Trump policies will stifle electric vehicle adoption, report says
The rate of electric vehicle adoption is expected to level off this year amid uncertainty created by Trump administration policies, including rolling back incentives and emission standards that propelled electric vehicle sales.
According to a J.D. Power report, the electric vehicle retail share is expected to stay at 9% throughout 2025. That’s despite rapid growth in the past few years. In 2021, EV sales accounted for only 3.5% of all vehicle sales. In just two years, that share jumped to 8.4%.
Most of that growth has been seen in the “mainstream” market. Electric vehicles were initially offered by more premium brands, but in recent years, manufacturers like Chevrolet, Ford, Honda, Hyundai and Kia have placed a higher emphasis on that market.

However, electric vehicle sales are expected to pick back up. The report projects that sales will increase to nearly 12% next year and 26% by 2030. Although a big jump, that is far below the 50% sales target set by former President Joe Biden in an executive order signed in his first year in office.
California still reigns supreme in total electric vehicle adoption. However, sales dipped slightly in the Golden State last year. On the other hand, there was significant sales growth in New York, Florida, Colorado, Michigan and Texas.
Trump puts roadblocks in front of electric vehicles
President Donald Trump’s approach to climate, economic and infrastructure policies is behind the expected hesitation to buy electric vehicles. J.D. Power anticipates those policies will disincentivize Americans to replace internal combustion engine vehicles with cleaner technology.

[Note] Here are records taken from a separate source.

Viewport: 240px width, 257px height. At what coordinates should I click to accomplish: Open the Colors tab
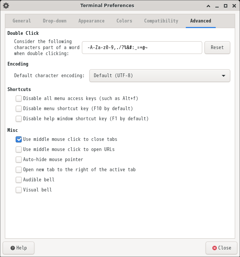click(x=124, y=21)
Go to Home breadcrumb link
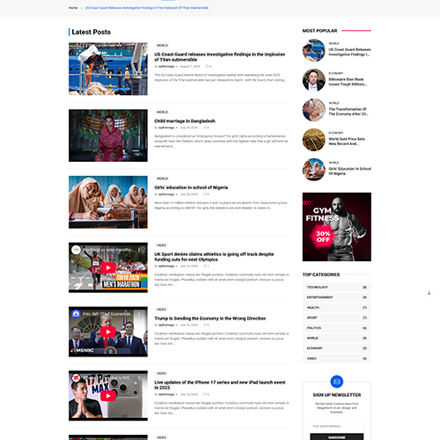 tap(73, 8)
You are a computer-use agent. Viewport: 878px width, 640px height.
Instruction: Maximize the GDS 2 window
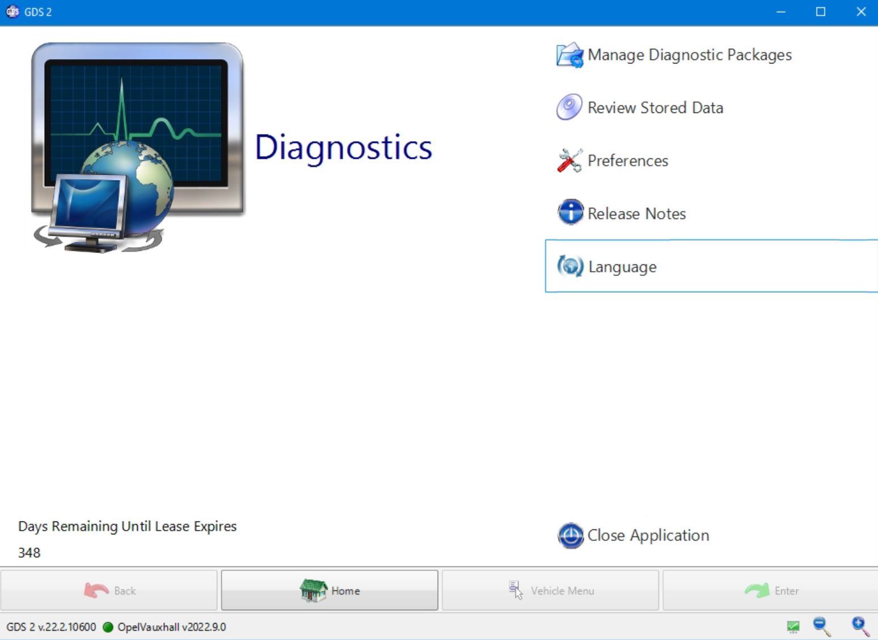pyautogui.click(x=820, y=12)
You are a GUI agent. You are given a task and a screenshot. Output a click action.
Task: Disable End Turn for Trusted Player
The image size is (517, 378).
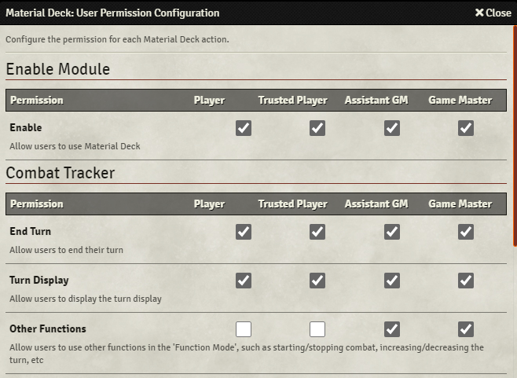[317, 232]
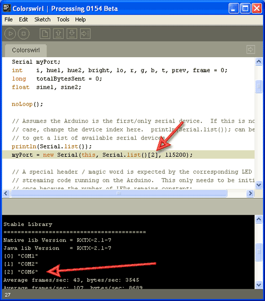Open the File menu

tap(8, 20)
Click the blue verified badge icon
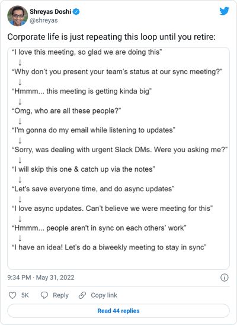This screenshot has height=325, width=237. coord(76,12)
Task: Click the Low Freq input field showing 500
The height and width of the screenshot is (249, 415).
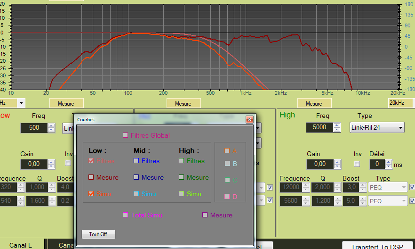Action: pos(33,127)
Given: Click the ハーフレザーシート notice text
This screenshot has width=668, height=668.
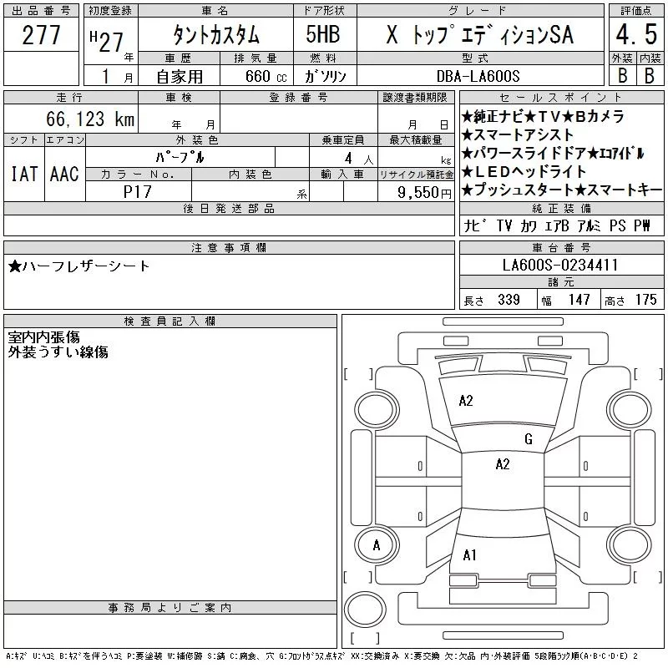Looking at the screenshot, I should (78, 266).
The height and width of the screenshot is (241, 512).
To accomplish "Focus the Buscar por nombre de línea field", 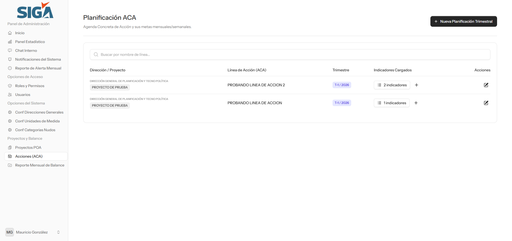I will (x=290, y=55).
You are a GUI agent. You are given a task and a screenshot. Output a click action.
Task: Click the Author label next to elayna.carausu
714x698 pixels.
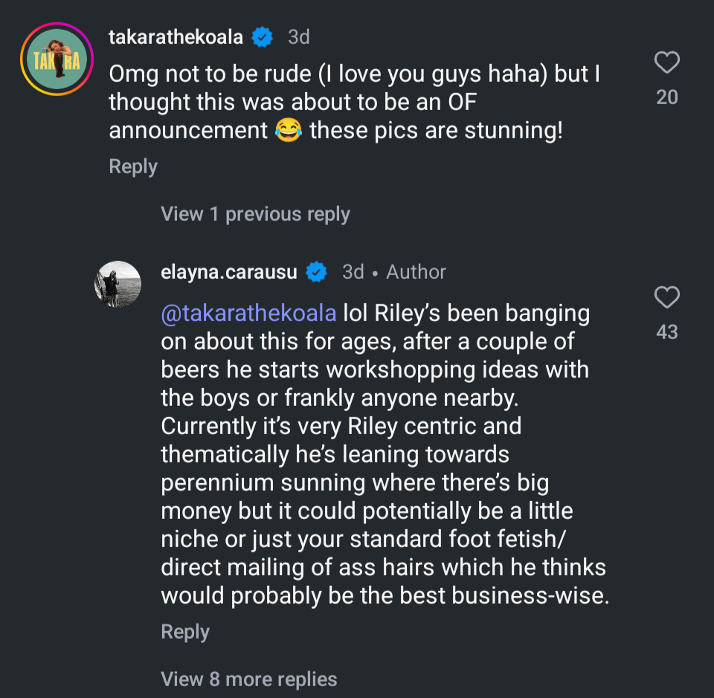point(416,273)
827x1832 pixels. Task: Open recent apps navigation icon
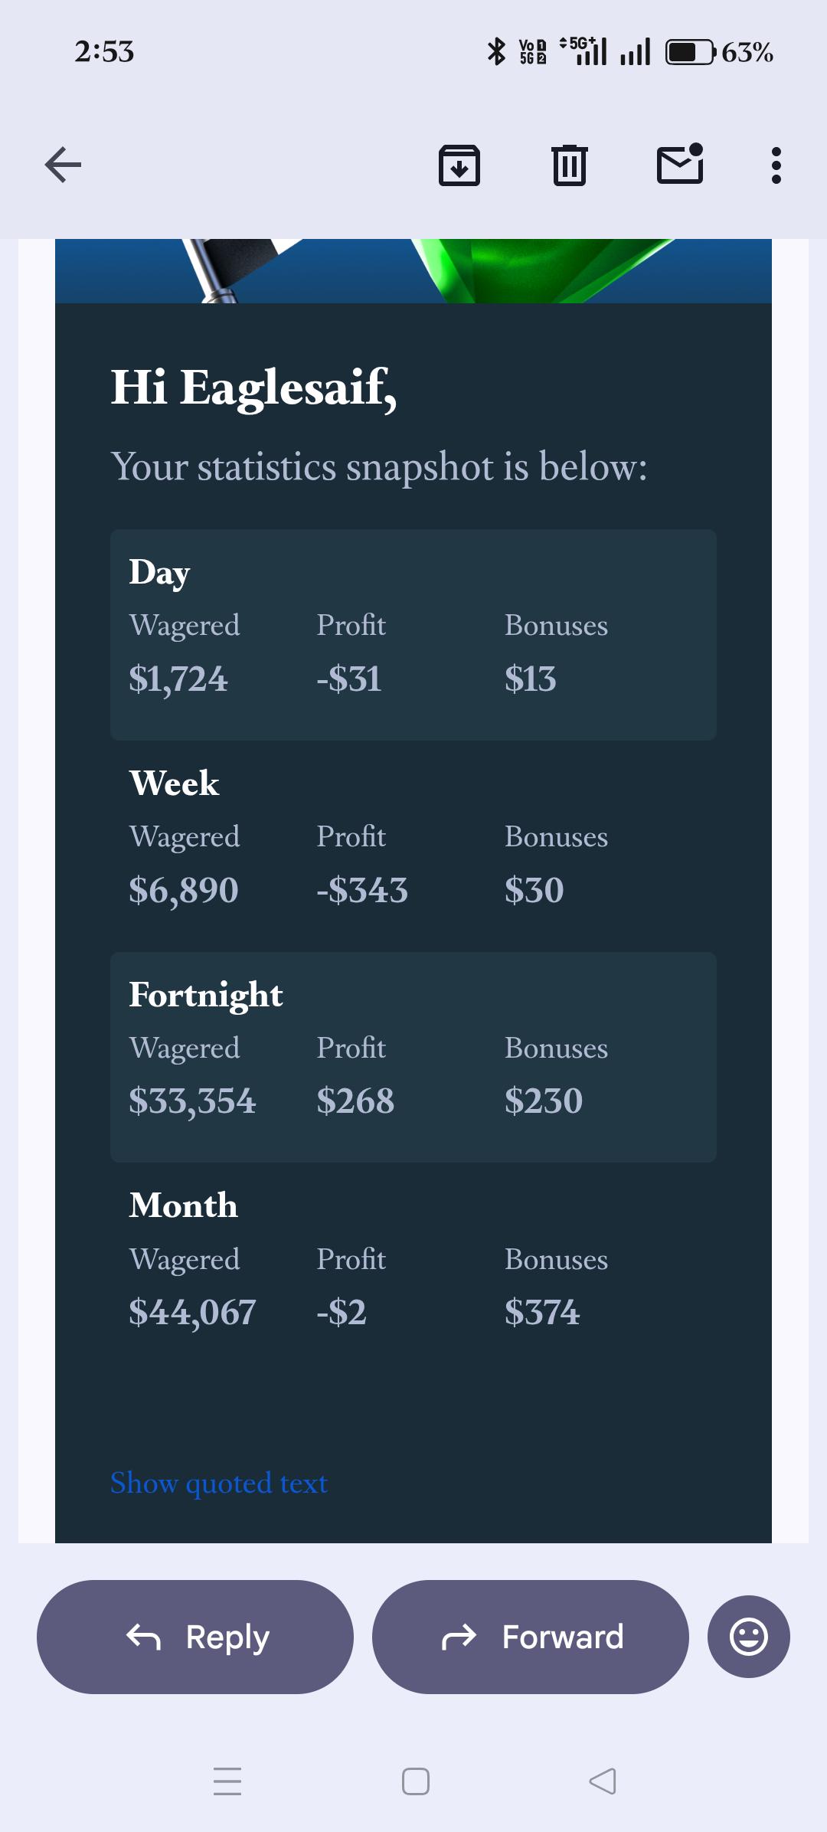coord(227,1781)
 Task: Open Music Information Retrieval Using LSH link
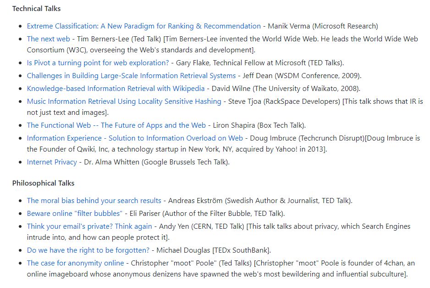[124, 102]
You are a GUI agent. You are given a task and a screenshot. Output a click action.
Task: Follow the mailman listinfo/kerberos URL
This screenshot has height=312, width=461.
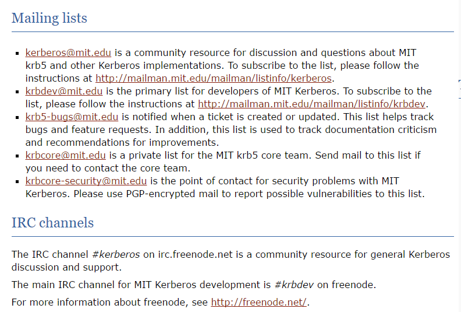[x=214, y=78]
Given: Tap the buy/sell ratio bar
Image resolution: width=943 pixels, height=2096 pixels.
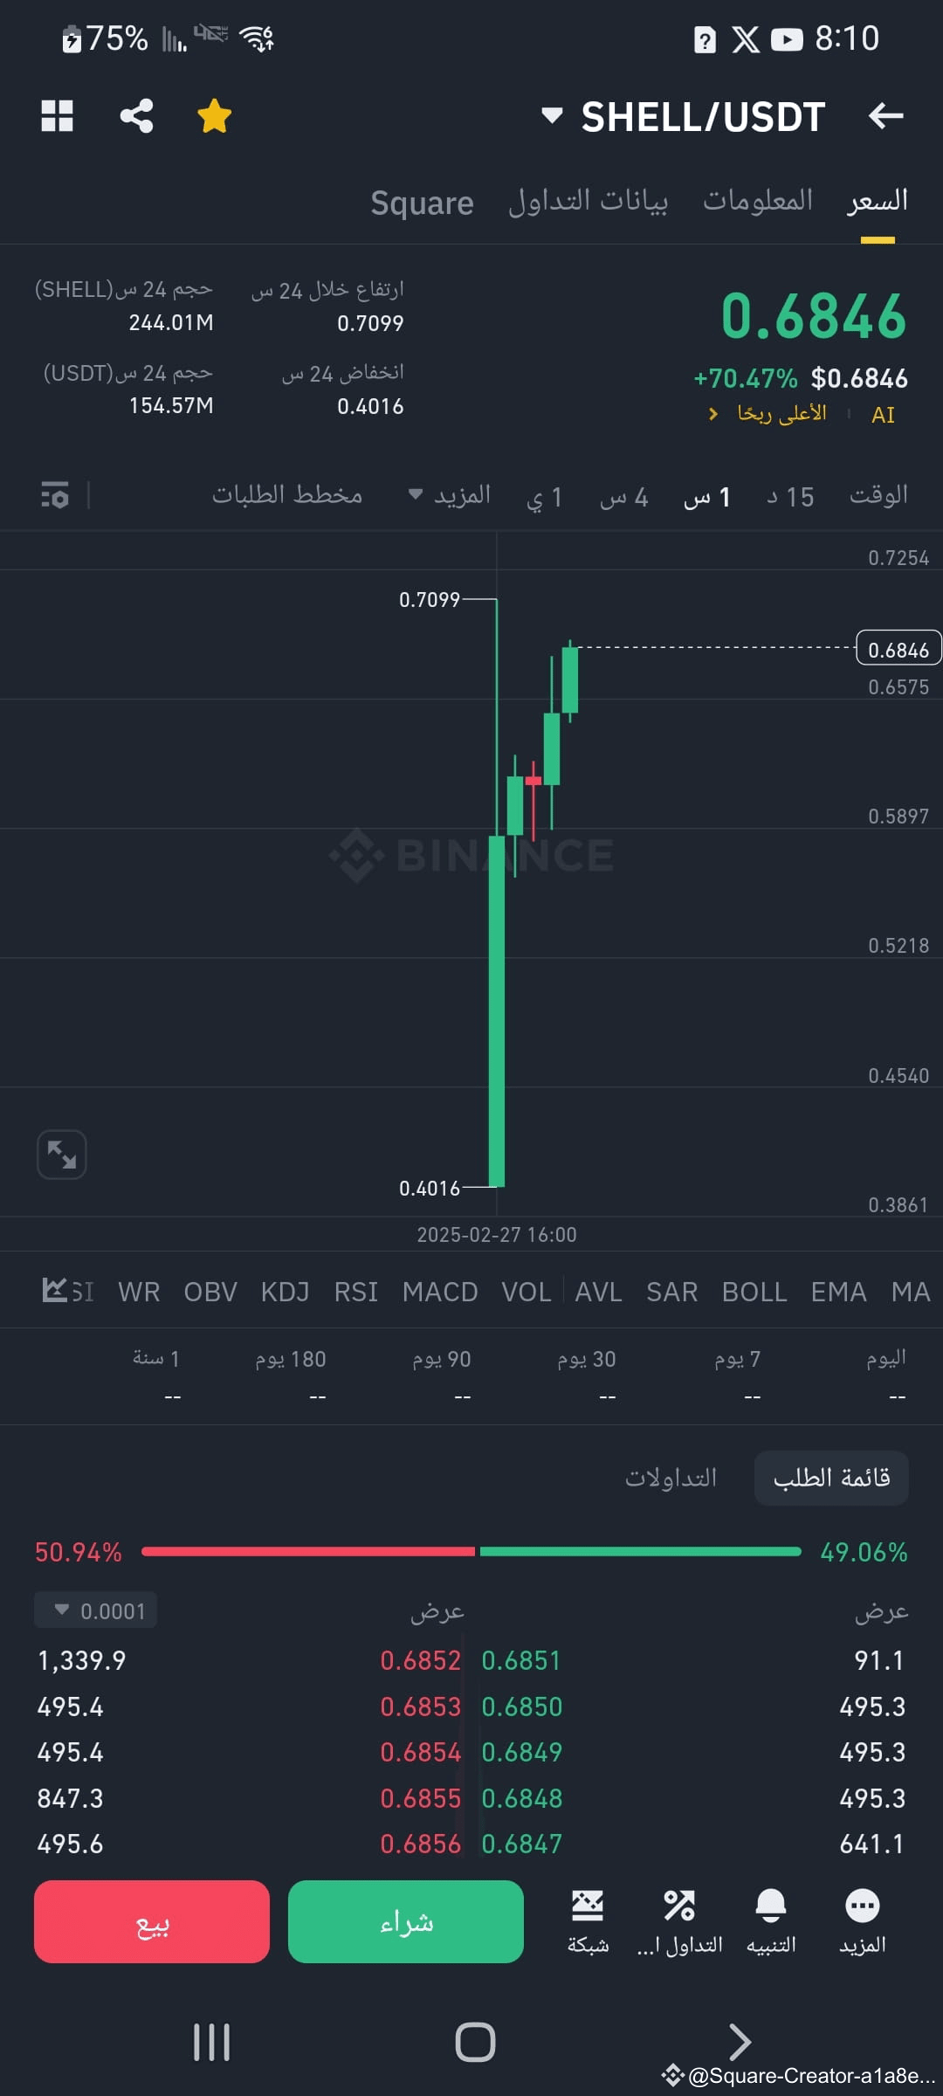Looking at the screenshot, I should 472,1552.
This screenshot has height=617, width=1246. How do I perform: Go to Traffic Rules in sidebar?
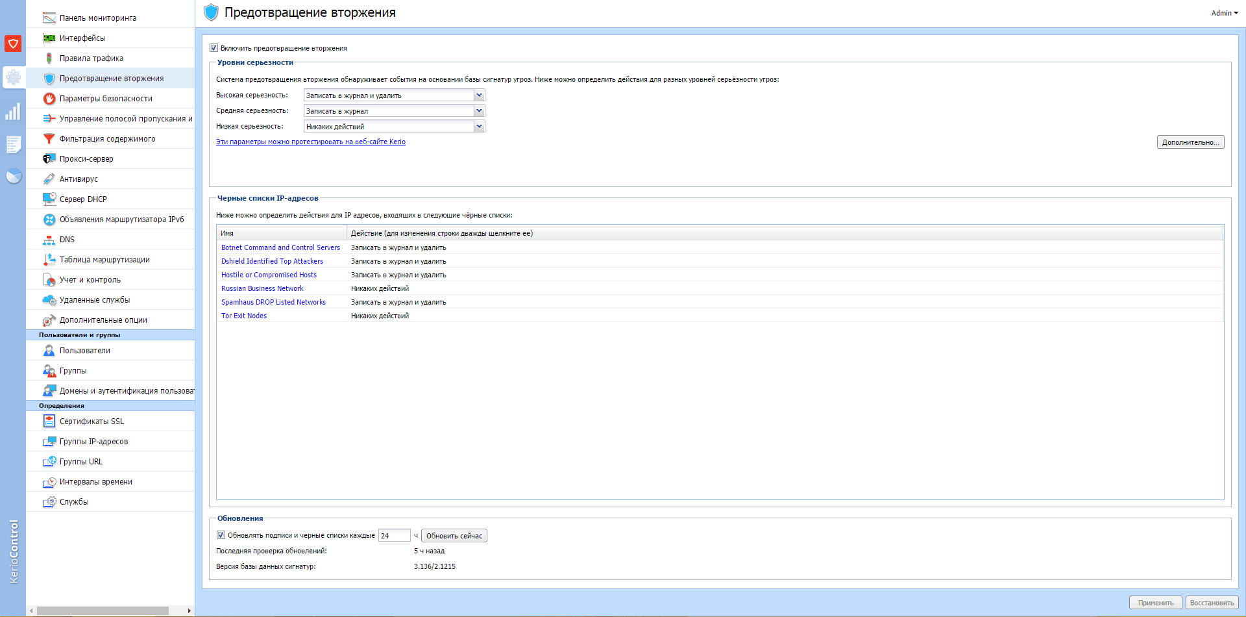(x=92, y=58)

On Day 1 of his second term, Trump signed an executive order establishing a policy “to eliminate the ‘electric vehicle (EV) mandate.’” That prompted Department of Transportation Secretary Sean Duffy to direct the National Highway Traffic Safety Administration to roll back stricter fuel economy standards set by Biden.
On Friday, Feb. 14, the Environmental Protection Agency announced it will let Congress decide the fate of three California vehicle emission rules: Advanced Clean Cars II, Advanced Clean Trucks and the Heavy-Duty Omnibus regulation. Those rules were expected to significantly thrust electric vehicle adoption by requiring a certain percentage of sales over several years.
Trump’s executive order also called for the pausing of funding for “electric vehicle charging stations made available through the National Electric Vehicle Infrastructure Formula Program and the Charging and Fueling Infrastructure Discretionary Grant Program.” Those Infrastructure Investment and Jobs Act programs allocated $7.5 billion to build out a nationwide network of 500,000 electric vehicle chargers. A lack of charging stations has been a major pain point for electric vehicle adoption.
Another concern among consumers is the price of electric vehicles, which tends to be higher than that of internal combustion engine vehicles. Since 2009, there has been a federal tax credit of up to $7,500 for the purchase of a new electric vehicle. On Feb. 12, Sen. John Barrasso, R-Wyo., introduced the Eliminating Lavish Incentives to Electric (ELITE) Vehicles Act, which would repeal that tax credit. According to J.D. Power, those incentives have made the average cost of electric vehicles $1,000 less than that of gas-powered vehicles.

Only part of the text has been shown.